Isaiah 37:7

37:7 Look, I will take control of his mind; he will receive a report and return to his own land. I will cut him down with a sword in his own land.”’”

Isaiah 37:29

37:29 Because you rage against me

and the uproar you create has reached my ears,

I will put my hook in your nose,

and my bridle between your lips,

and I will lead you back

the way you came.”

Isaiah 37:36-38

37:36 The Lord’s messenger went out and killed 185,000 troops in the Assyrian camp. When they got up early the next morning, there were all the corpses! 37:37 So King Sennacherib of Assyria broke camp and went on his way. He went home and stayed in Nineveh. 37:38 One day, 10  as he was worshiping 11  in the temple of his god Nisroch, 12  his sons Adrammelech and Sharezer struck him down with the sword. 13  They ran away to the land of Ararat; his son Esarhaddon replaced him as king.


tn Heb “I will put in him a spirit.” The precise sense of רוּחַ (ruakh, “spirit”) is uncertain in this context. It may refer to a spiritual being who will take control of his mind (see 1 Kgs 22:19), or it could refer to a disposition of concern and fear.

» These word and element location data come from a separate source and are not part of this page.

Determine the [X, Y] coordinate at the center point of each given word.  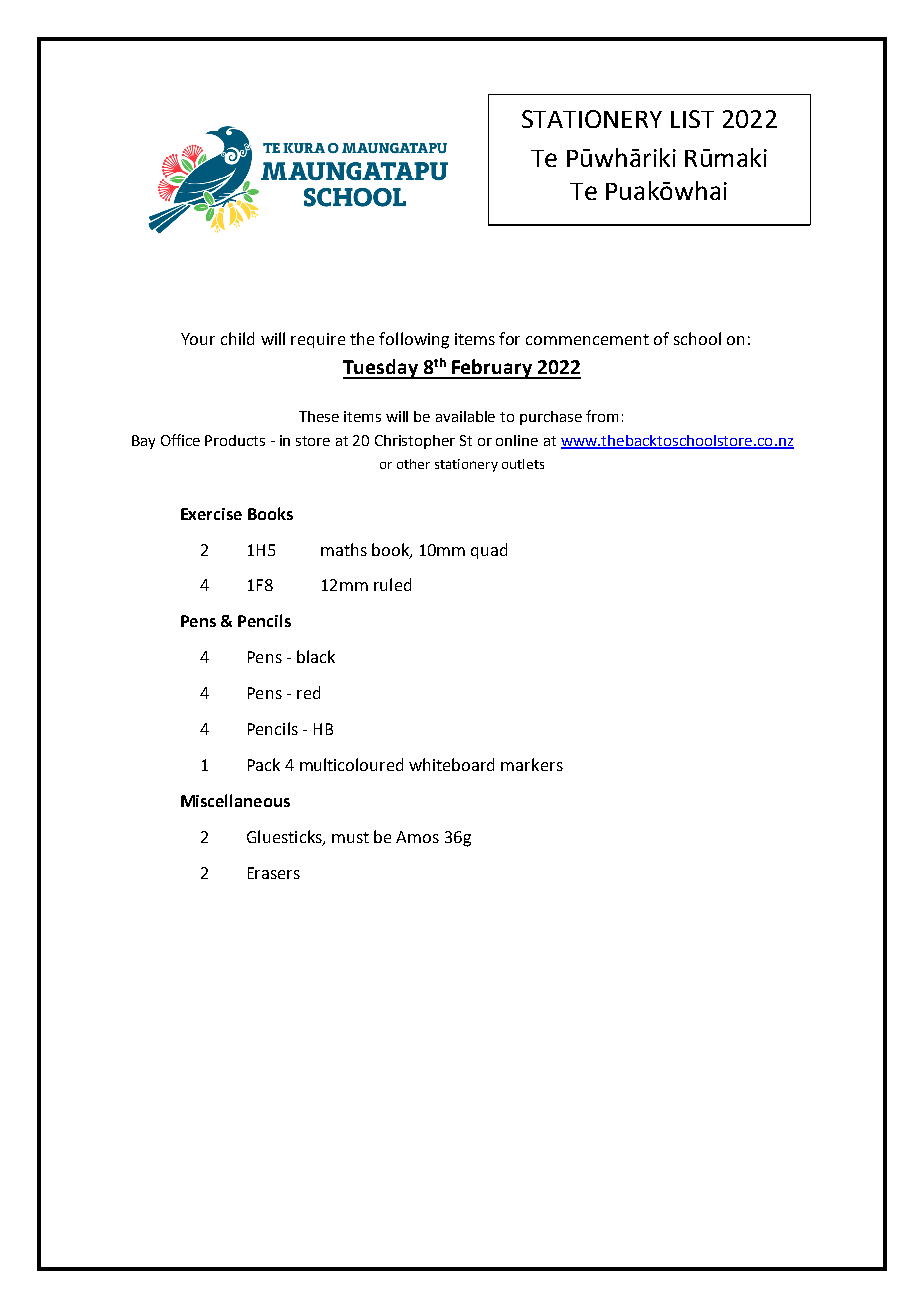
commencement [587, 339]
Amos [417, 837]
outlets [523, 464]
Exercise [211, 514]
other [413, 464]
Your [198, 339]
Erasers [274, 873]
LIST [692, 119]
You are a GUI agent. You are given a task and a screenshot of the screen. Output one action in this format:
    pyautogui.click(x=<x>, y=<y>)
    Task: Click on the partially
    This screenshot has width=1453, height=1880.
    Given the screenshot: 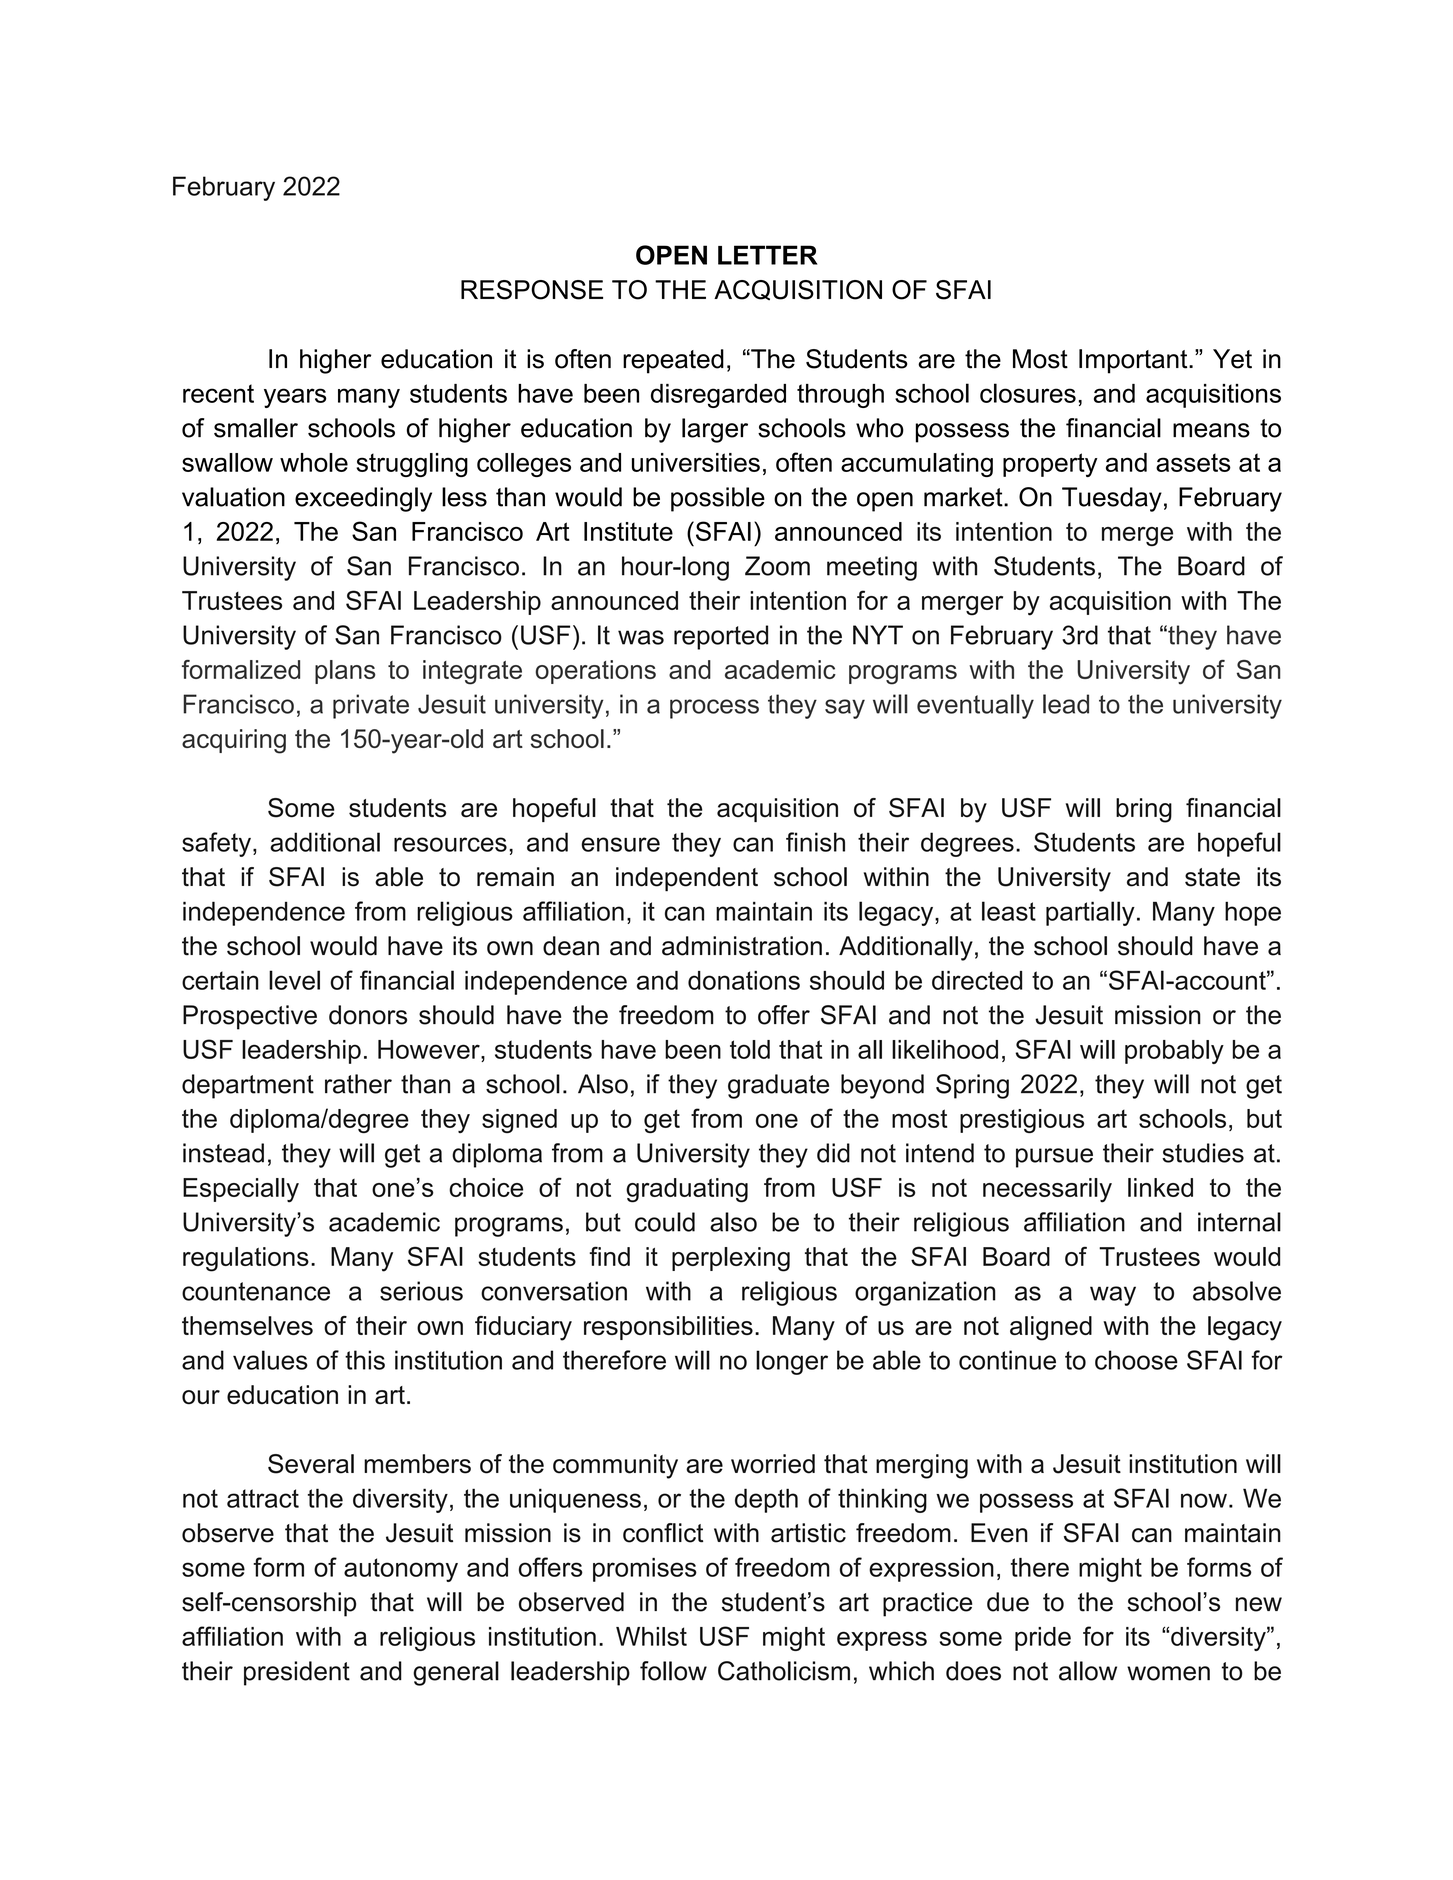 What is the action you would take?
    pyautogui.click(x=1090, y=913)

In either case the Lord’s sovereignty over the king is apparent.

tn Heb “cause him to fall” (so KJV, ASV, NAB), that is, “kill him.”

tc Heb “and your complacency comes up into my ears.” The parallelism is improved if שַׁאֲנַנְךָ (shaanankha, “your complacency”) is emended to שְׁאוֹנְךָ (shÿonÿkha, “your uproar”). See M. Cogan and H. Tadmor, II Kings (AB), 237-38. However, the LXX seems to support the MT and Sennacherib’s cavalier dismissal of Yahweh depicts an arrogant complacency (J. N. Oswalt, Isaiah [NICOT], 1:658, n. 10).

sn The word-picture has a parallel in Assyrian sculpture. See M. Cogan and H. Tadmor, II Kings (AB), 238.

tn Traditionally, “the angel of the Lord” (so NASB, NIV, NRSV, NLT).

tn The word “troops” is supplied in the translation for smoothness and clarity.

tn This refers to the Israelites and/or the rest of the Assyrian army.

tn Heb “look, all of them were dead bodies”; NLT “they found corpses everywhere.”

tn Heb “and Sennacherib king of Assyria departed and went and returned and lived in Nineveh.”

10 sn The assassination of King Sennacherib probably took place in 681 b.c.

11 tn The verb that introduces this verse serves as a discourse particle and is untranslated; see note on “in the future” in 2:2.

12 sn No such Mesopotamian god is presently known. Perhaps the name Nisroch is a corruption of Nusku.

13 sn Extra-biblical sources also mention the assassination of Sennacherib, though they refer to only one assassin. See M. Cogan and H. Tadmor, II Kings (AB), 239-40.